[To do] Reproduce, without any change, the span of lines from the opening of the records below to the line containing "You are a computer-use agent. The", inclusive.

[Data for the task]
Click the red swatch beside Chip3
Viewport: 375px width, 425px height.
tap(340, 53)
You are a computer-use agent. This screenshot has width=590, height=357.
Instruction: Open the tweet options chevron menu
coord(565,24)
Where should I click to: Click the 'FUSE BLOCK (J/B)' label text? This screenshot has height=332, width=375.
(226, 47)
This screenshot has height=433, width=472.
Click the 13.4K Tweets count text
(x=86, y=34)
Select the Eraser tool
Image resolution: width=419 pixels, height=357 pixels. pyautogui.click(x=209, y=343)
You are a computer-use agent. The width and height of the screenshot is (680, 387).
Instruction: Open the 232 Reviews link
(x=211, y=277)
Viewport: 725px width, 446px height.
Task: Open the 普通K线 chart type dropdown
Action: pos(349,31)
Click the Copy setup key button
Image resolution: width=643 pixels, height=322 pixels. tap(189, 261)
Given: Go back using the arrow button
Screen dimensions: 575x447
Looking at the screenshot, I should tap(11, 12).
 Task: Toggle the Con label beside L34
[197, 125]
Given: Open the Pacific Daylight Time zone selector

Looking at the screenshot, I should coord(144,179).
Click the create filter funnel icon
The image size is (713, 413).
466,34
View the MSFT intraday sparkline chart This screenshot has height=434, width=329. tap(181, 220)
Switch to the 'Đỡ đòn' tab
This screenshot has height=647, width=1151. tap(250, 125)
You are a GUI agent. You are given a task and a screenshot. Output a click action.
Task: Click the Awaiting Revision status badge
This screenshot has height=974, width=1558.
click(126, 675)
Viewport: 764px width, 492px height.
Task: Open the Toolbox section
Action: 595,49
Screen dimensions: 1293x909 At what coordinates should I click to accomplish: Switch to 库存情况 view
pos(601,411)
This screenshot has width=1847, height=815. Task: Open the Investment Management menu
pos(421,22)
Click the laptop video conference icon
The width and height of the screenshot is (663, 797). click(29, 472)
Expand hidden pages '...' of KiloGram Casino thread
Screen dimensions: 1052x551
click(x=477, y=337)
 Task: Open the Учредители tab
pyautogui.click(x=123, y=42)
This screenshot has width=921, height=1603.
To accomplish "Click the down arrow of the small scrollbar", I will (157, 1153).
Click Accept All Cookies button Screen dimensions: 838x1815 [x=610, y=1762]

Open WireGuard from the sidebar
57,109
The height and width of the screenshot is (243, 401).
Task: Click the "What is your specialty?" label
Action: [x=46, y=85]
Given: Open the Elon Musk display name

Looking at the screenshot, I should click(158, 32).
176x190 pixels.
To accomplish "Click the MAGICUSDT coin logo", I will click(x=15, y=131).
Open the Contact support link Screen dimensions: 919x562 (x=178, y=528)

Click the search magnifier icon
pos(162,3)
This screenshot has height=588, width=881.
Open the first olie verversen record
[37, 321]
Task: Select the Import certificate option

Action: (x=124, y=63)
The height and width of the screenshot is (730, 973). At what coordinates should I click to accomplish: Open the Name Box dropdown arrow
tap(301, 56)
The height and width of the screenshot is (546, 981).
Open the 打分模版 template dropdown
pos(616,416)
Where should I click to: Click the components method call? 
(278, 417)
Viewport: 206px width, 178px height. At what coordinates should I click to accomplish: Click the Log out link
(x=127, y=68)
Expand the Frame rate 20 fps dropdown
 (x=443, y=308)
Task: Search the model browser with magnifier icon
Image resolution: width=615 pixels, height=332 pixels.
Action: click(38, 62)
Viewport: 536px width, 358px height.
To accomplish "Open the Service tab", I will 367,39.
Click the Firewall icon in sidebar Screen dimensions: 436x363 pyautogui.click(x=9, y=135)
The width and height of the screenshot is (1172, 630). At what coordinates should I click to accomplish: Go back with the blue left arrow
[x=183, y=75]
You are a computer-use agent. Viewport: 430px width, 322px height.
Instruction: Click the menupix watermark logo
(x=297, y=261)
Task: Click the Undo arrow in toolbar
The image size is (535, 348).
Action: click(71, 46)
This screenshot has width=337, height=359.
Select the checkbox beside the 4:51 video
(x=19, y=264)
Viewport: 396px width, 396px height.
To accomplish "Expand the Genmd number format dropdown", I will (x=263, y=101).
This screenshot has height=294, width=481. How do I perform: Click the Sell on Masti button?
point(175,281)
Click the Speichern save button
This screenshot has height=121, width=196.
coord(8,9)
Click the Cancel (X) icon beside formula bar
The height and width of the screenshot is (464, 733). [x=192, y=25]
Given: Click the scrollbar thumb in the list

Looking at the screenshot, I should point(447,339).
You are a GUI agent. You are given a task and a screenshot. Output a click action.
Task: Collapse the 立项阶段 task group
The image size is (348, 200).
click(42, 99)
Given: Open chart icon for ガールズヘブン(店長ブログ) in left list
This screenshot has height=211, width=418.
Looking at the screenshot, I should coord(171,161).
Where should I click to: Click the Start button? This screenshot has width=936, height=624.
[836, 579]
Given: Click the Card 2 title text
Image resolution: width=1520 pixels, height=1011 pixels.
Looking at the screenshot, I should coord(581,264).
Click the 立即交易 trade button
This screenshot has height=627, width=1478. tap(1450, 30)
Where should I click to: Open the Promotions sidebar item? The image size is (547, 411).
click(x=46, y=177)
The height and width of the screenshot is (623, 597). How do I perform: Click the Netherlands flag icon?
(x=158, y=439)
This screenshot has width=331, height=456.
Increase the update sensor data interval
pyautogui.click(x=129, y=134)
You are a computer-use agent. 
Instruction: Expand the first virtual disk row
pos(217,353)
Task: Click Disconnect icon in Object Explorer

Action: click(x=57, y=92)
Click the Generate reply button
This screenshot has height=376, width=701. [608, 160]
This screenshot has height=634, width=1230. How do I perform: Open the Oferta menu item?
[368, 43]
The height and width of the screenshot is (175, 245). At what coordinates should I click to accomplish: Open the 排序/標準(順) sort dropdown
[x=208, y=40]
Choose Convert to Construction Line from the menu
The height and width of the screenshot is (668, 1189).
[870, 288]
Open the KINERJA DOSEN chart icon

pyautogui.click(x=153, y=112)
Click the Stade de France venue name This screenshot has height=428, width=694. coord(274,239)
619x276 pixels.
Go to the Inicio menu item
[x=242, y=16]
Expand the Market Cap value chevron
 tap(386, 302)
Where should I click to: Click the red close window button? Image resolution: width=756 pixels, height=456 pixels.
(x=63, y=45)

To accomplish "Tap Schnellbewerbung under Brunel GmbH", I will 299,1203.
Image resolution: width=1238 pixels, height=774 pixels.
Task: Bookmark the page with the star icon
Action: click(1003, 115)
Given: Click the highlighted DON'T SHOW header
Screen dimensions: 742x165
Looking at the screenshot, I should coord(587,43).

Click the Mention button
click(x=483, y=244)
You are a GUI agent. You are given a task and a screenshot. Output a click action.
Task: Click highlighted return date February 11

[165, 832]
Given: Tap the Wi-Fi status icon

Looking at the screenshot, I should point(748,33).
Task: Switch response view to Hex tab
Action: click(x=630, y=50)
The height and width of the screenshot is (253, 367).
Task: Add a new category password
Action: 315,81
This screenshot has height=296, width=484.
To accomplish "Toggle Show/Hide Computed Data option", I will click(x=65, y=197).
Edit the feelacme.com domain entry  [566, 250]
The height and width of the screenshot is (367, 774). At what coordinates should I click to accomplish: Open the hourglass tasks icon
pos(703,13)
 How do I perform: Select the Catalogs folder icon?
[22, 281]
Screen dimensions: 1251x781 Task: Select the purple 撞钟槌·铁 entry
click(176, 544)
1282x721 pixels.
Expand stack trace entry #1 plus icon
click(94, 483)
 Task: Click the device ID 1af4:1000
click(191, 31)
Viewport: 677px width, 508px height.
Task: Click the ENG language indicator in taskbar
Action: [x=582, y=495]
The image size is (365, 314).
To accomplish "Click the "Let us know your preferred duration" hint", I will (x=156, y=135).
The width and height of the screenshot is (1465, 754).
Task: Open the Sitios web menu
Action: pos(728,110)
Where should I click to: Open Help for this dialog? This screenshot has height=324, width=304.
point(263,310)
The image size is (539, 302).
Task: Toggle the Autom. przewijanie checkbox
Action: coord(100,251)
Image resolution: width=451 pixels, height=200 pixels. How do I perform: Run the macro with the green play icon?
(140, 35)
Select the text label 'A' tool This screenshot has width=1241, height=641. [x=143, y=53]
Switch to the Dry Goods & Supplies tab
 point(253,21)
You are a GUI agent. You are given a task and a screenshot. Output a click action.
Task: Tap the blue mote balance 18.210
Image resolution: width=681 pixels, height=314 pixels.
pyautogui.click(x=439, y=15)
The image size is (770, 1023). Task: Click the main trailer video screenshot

[Output of the exercise]
Click the red swatch beside Chip3
Viewport: 375px width, 425px height.
tap(340, 53)
You are a computer-use agent. This screenshot has width=590, height=357.
Instruction: Open the tweet options chevron menu
coord(565,24)
Where should I click to: Click the 'FUSE BLOCK (J/B)' label text? This screenshot has height=332, width=375.
(226, 47)
This screenshot has height=433, width=472.
Click the 13.4K Tweets count text
(x=86, y=34)
Select the Eraser tool
Image resolution: width=419 pixels, height=357 pixels. pyautogui.click(x=209, y=343)
You are a computer-use agent. The width and height of the screenshot is (680, 387).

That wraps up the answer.